甲状腺ホルモンの働きは多岐にわたりますが、大きく分けると
- 神経系への作用
- 代謝促進作用
が挙げられます。
神経系への作用
神経系への働きとしては、脳神経に作用し働きを活発にしたり、交感神経に作用して心身を活動的にしたりします。
この働きには、先ほど紹介したアドレナリンも関与していますから、チロシンはその両方に関わるアミノ酸なのですね。
代謝促進作用
代謝とは、食品やサプリメントなどの形で取り入れた成分を、別の形に変えて体内で利用する働きのこと。
代謝が活発になると、筋肉の修復や形成が進みやすくなったり、組織の入れ替わりを促したりします。
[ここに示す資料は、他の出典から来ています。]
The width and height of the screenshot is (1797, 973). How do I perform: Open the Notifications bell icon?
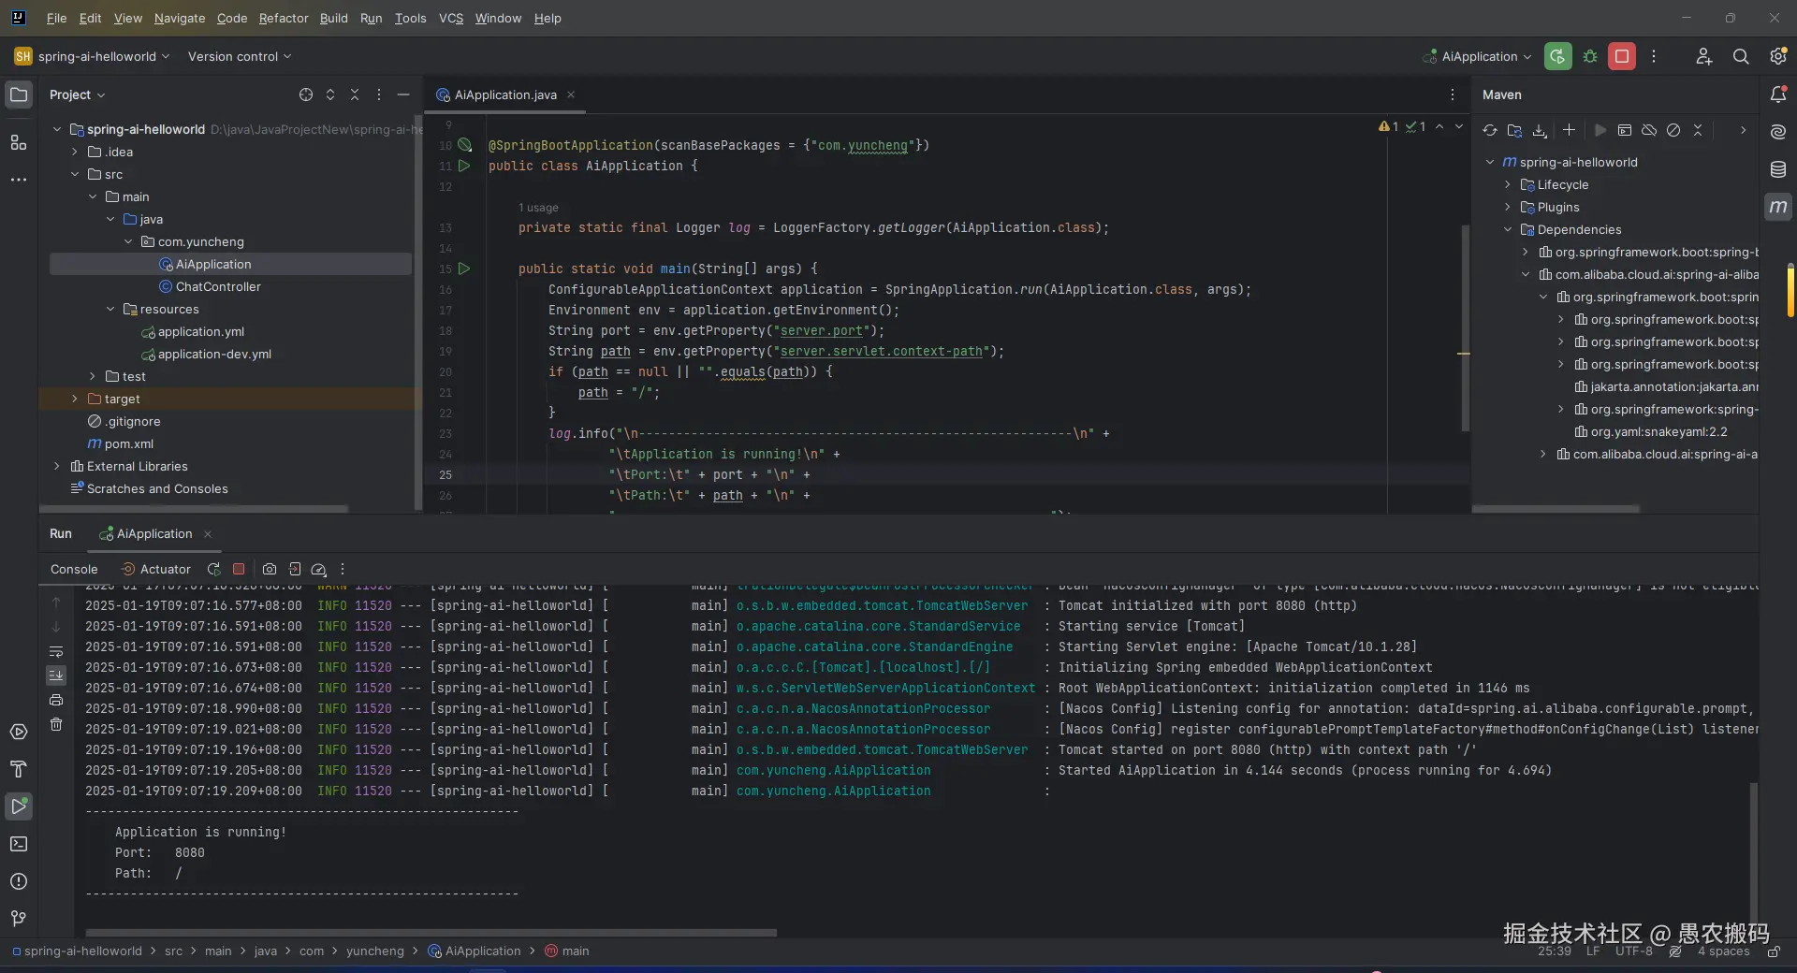pyautogui.click(x=1778, y=94)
それ以外にも代謝が活発であることは人間の体にとっていいことずくめ。
そんな代謝を高める働きに、甲状腺ホルモンが深く関与しているのです。
多すぎても少なすぎてもだめ
甲状腺ホルモンが少ないと、上に挙げたような働きが弱まりますから、体にはいいことではありません。
一方で、甲状腺ホルモンが多く分泌されすぎるのも困りもの。
今度は働きが良くなりすぎて、神経や各器官に負担をかけてしまいます。
通常であれば、甲状腺ホルモンの分泌量は適切に調整されます。
ただしその機能に異常が生じることで、それが大きな病気につながることもあります。
睡眠不足時の覚醒改善に
皆さんの中にはお仕事やプライベートなど、さまざまな理由で寝不足になってしまう人も多いことでしょう。
忙しい現代人にとってやむを得ないことですが、寝不足は集中力の低下を招いてミスが多くなってしまいます。
ところが、睡眠不足後にチロシンを摂取することで、集中力を維持する時間が伸びたとする研究があります。
もちろん一時しのぎではありますが、どうしてもという場面ではチロシンの摂取も検討したいところです。
チロシンの摂取方法
チロシンは、単独のサプリメントとしても多く販売されています。
それ以外では、アミノ酸をマルチに配合したサプリメントにも配合されています。
適切に用いれば安全ですが、副作用としては吐き気や頭痛、疲労感などが確認されています。
摂取による異変が疑われる場合は直ちに中断し、医師の診察を受けるようにしましょう。
神経に作用するチロシンは、まさに縁の下の力持ちです。
非必須アミノ酸ではありますが、程よく摂取することで心の安定を保ちたいものですね。